_任务说明_
请把以下记录原样照抄一遍，范围从包含“Select index box 36 in the table”的那一行起，到包含“coord(170,380)”的那一行止，首尾两行都算在内。只抄这一段，其余记录不要抄。

------------------------------------------------

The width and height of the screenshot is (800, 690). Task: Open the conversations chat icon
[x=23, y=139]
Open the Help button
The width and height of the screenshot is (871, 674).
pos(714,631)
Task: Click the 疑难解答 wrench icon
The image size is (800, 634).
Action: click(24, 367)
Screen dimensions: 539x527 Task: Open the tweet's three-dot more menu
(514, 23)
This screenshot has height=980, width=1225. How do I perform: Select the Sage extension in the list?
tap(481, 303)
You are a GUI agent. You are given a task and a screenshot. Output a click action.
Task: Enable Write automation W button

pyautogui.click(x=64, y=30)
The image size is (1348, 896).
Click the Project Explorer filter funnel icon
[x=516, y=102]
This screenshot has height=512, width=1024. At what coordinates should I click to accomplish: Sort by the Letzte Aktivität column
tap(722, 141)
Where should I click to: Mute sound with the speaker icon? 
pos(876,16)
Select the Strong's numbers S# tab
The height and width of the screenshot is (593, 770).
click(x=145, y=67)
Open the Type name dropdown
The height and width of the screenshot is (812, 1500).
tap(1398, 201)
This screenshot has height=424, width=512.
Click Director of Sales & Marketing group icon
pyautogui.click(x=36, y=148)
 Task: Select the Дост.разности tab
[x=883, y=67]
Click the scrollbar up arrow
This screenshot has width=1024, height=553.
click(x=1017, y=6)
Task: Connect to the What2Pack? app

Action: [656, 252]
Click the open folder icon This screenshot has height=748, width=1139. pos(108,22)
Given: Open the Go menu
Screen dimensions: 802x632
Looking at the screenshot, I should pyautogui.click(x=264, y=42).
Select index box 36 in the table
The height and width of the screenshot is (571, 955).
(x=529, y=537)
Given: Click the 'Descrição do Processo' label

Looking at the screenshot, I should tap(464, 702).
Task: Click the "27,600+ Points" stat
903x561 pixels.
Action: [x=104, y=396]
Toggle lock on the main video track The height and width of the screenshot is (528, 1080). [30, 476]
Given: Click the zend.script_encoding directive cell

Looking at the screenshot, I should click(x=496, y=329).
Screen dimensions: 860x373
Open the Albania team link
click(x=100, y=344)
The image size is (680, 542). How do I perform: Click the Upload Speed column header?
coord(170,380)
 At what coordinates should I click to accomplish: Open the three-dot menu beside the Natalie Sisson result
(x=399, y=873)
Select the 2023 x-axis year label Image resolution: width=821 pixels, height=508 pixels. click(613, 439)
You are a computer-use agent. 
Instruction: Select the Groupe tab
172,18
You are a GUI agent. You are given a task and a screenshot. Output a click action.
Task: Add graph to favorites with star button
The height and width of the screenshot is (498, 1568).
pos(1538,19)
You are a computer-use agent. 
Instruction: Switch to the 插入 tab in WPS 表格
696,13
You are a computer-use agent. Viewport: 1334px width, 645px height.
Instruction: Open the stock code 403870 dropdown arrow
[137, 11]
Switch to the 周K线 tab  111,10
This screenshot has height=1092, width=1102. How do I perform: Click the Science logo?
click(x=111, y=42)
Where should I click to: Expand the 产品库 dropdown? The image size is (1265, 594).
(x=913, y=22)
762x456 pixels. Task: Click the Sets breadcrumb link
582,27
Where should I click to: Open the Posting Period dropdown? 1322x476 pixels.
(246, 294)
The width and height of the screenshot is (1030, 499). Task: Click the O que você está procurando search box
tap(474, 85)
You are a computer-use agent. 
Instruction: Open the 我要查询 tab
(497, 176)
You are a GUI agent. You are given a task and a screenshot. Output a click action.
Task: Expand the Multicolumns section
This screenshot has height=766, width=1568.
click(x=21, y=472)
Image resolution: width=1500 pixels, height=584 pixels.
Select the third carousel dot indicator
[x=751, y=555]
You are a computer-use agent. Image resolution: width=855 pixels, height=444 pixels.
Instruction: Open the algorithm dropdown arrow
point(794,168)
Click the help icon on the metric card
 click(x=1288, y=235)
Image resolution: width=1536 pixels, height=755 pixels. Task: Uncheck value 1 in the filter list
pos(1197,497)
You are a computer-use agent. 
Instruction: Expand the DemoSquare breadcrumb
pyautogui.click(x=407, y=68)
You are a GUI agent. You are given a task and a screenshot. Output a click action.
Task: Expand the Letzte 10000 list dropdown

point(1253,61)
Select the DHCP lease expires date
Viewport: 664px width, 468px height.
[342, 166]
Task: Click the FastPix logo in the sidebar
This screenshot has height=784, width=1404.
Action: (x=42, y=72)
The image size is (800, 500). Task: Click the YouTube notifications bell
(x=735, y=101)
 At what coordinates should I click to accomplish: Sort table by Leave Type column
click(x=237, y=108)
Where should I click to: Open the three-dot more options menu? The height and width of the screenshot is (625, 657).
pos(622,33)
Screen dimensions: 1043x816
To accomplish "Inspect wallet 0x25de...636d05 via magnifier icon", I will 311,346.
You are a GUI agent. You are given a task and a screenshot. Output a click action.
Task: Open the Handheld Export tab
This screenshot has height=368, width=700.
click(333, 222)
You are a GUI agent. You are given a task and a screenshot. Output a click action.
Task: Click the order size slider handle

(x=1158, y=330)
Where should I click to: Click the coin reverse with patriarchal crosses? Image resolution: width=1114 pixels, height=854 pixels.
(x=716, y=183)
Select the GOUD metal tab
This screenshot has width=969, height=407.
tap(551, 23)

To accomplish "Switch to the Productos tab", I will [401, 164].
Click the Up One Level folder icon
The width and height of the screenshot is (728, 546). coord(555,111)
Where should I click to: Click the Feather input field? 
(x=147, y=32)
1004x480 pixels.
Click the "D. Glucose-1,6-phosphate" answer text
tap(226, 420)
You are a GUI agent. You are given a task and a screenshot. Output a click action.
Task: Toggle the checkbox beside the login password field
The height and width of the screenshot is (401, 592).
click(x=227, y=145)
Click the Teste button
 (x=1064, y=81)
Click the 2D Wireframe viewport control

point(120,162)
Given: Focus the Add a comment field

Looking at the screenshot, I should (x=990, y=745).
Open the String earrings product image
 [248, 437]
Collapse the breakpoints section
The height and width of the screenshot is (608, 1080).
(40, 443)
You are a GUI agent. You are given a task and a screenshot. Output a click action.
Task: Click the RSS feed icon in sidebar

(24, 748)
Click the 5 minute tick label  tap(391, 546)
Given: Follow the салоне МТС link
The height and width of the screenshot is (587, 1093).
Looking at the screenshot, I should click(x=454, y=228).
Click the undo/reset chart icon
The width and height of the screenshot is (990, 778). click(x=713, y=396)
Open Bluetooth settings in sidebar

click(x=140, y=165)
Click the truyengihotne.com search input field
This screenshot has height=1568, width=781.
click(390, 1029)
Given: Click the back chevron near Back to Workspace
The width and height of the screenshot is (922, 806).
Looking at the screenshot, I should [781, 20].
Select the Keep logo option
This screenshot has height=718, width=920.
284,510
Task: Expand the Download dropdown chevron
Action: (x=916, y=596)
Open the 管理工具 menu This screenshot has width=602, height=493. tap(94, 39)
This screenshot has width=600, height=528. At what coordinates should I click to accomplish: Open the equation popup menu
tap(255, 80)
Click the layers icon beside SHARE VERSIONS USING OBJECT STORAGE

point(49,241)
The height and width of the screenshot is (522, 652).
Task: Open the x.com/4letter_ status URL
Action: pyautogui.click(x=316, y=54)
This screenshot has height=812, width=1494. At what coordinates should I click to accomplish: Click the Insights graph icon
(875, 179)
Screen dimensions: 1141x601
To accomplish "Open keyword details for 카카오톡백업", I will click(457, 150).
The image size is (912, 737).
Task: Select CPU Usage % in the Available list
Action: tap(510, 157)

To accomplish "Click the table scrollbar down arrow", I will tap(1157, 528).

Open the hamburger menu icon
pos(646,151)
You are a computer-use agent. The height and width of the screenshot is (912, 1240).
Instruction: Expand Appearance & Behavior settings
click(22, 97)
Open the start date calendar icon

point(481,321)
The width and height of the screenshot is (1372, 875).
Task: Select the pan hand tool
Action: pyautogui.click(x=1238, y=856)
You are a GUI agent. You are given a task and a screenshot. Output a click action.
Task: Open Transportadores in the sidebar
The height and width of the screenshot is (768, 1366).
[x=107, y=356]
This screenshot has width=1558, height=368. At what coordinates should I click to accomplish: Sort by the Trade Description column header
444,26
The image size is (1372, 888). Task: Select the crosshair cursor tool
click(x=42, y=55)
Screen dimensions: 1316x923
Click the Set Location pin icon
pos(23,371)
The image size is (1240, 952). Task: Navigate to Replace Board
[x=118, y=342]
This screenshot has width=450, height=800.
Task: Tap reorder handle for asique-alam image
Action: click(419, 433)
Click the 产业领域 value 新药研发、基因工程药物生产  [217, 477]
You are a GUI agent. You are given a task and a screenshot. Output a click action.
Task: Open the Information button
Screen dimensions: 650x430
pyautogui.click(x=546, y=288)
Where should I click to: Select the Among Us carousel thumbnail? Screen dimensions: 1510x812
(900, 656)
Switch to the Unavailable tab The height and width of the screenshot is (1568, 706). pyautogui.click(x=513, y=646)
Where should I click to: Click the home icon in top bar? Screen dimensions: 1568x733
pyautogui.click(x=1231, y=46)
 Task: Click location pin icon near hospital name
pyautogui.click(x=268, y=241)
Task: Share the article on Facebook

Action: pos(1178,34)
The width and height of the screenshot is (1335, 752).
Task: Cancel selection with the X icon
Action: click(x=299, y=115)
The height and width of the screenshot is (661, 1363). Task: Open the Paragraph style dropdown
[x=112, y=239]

------------------------------------------------

_完整答案_
Select index box 36 in the table
The height and width of the screenshot is (571, 955).
(x=529, y=537)
Given: Click the 'Descrição do Processo' label

Looking at the screenshot, I should tap(464, 702).
Task: Click the "27,600+ Points" stat
903x561 pixels.
Action: [x=104, y=396]
Toggle lock on the main video track The height and width of the screenshot is (528, 1080). [30, 476]
Given: Click the zend.script_encoding directive cell

Looking at the screenshot, I should click(x=496, y=329).
Screen dimensions: 860x373
Open the Albania team link
click(x=100, y=344)
The image size is (680, 542). How do I perform: Click the Upload Speed column header?
coord(170,380)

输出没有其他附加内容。